Avec la physique statistique, les atomes viennent « corriger l’erreur macroscopique ». « L’irréversibilité, au lieu d’être impossible, devient inversement probable au niveau de degré de liberté des particules », expliquel’invité du colloque l’ère du temps. Bernard Derrida, Professeur au Collège de France et titulaire de la Chaire de Physique Statistique déclarait pour sa part, lors de sa leçon inaugurale, que « la notion même de flèche du temps peut être vue comme une notion purement macroscopique ». Il illustre les apparentes contradictions dont le monde se trouve ainsi affublé en remarquant encore que les notions d’état de veille et de sommeil n’ont pas de sens à l’échelle de seulement quelques neurones. « Si on filme une scène de la vie quotidienne et qu’on la visionne en sens inverse elle n’est plus réelle », développe-t-il encore. « Pourtant, à l’échelle des atomes il y a une symétrie parfaite et donc aucune distinction entre le passé et le futur », poursuit Bernard Derrida.

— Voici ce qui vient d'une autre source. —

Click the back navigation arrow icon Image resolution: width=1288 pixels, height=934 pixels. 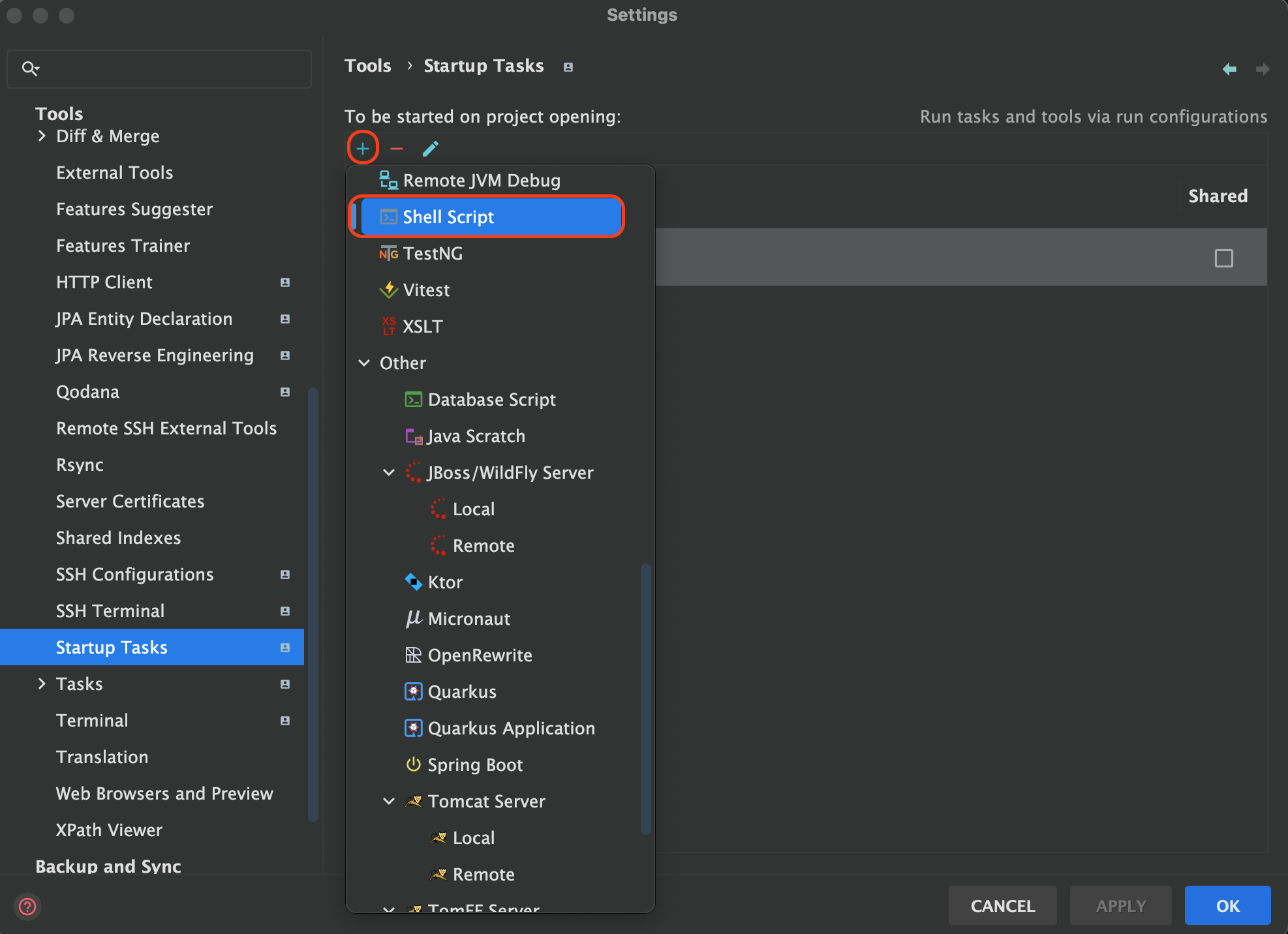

Comment, donc, expliquer l’irréversibilité alors qu’à l’échelle des molécules tout est réversible ? « Elle provient simplement du grand nombre de molécules en jeu. Plus il y a de molécules, plus le temps pour qu’elles retournent à leur compartiment de départ augmente vite. Et il est infiniment peu probable de l’observer », résume le Professeur de physique statistique. Ainsi, la physique des particules n’admet plus un temps linéaire, le long duquel s’égrènent un passé, un présent et un futur. Mais par quel moyen, alors, définir le temps ? « La durée est la notion première à partir de laquelle on reconstruit le temps », estime l’astrophysicien Marc Lachieze-Rey, invité du colloque l’ère du temps. Cependant, selon lui, le temps à proprement parler, entendu comme une mesure universelle, n’existe pas. « Si nous avions des montres très précises, nous saurions que le temps de chacun n’est pas tout à fait celui de tout le monde », assure-t-il.

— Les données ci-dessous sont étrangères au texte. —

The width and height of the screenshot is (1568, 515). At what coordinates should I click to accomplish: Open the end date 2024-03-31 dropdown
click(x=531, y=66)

Pourtant, je m’écoule dans l’espace-temps
Par exemple, un astronaute voyageant dans l’espace à la vitesse de la lumière vieillirait beaucoup plus doucement que son jumeau resté sur Terre. Pendant une durée identique, le premier aura simplement eu le temps de diner et de prendre un café quand l’autre aura vécu toute une vie et sera mort depuis longtemps. « La durée mesurée est donc une chose qui caractérise une histoire propre et pas un temps universel », explique Marc Lachieze-Rey. L’astrophysicien fait également remarquer qu’il est impossible d’attribuer une date aux événements, car un observateur les verra inévitablement se dérouler à « t plus quelque chose », ce quelque chose correspondant au temps de chacun, nécessaire au traitement de l’information sensorielle. Plus largement, « j’observe Andromède telle qu’elle était il y a un million d’années, le soleil il y a 8 minutes et la lune il y a une seconde », continue-t-il.

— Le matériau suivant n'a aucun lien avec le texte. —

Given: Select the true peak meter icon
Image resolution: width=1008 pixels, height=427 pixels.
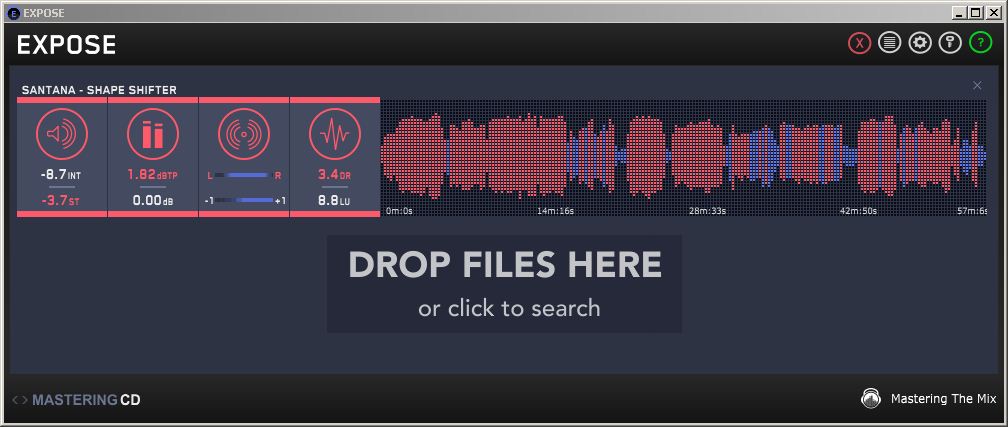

« Pourtant, il semble que je m’écoule dans l’espace-temps, qui n’est pas l’espace et le temps, selon une succession d’événements que je suis obligé de vivre les uns après les autres, de ma naissance à ma mort », remarque Marc Lachieze-Rey. « Pourrions-nous revivre notre vie de façon cette fois globale, ou intemporelle ? », s’interroge-t-il. Laurence Vanin, Professeur de philosophie et directrice de la chaire d’excellence smart city : éthique et philosophie, se demande quant à elle ce que deviendra l’énigme du temps à l’aune de l’homme augmenté. « Les techno-sciences font qu’on n’a plus besoin de s’habituer à être mortel, de se résigner à dépérir et peut-être, comme dans la maladie d’Alzheimer, à ne plus pouvoir mesurer le temps », relève-t-elle. Or, s’il n’y a pas conscience du temps qui passe, il ne passe pas.